══ Source excerpt

Hey Higher Ed Pro's... You Belong in the Room (So Take Up More Space)
by Claire L. Brady, EdD
A note about this series: This is a multi-part series for higher ed pros who want to lead boldly (without turning into someone they’re not). Higher ed is full of brilliant, community-driven leaders who tiptoe through their careers using language designed to sound polite, careful, accurate, and pleasant. But here’s the truth: Language shapes perception—and perception shapes opportunity. Words can shrink your influence, or they can expand it. This series is for the quietly powerful humans who are ready to take up a little more space in their own stories—without losing their collaborative soul.
Taking up space is not arrogance—it’s visibility, impact, and permission.
I was raised to be polite, Canadian-level apologetic, and deeply attuned to other people’s needs and comfort. That’s a generous way to move through the world. It builds trust. It fosters collaboration. It keeps relationships intact.
Until it becomes the reason your voice goes missing in rooms that need it.
Higher education is full of deeply capable leaders who know how to read the room, hold complexity, and keep the system moving. And yet, many of those same leaders have learned—explicitly or implicitly—to take up less space than their role, expertise, or responsibility actually warrants.
It shows up in familiar ways:
We speak second. Or last.
We downplay wins.
We defer decisions we’re fully equipped to make.
We ask instead of assert.
We wait to be invited rather than stepping in.

════

### Actions to take
[A] The article on taking up space names familiar ways that leaders take up less space. List each one.
[B] Transcribe the stretch of the article on taking up space from "Until it becomes" through "responsibility actually warrants.".

══ Supplied data

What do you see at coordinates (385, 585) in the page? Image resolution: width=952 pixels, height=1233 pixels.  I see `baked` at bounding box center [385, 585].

════

### Results for the exercise
[A]
- We speak second. Or last.
- We downplay wins.
- We defer decisions we’re fully equipped to make.
- We ask instead of assert.
- We wait to be invited rather than stepping in.

[B]
Until it becomes the reason your voice goes missing in rooms that need it.
Higher education is full of deeply capable leaders who know how to read the room, hold complexity, and keep the system moving. And yet, many of those same leaders have learned—explicitly or implicitly—to take up less space than their role, expertise, or responsibility actually warrants.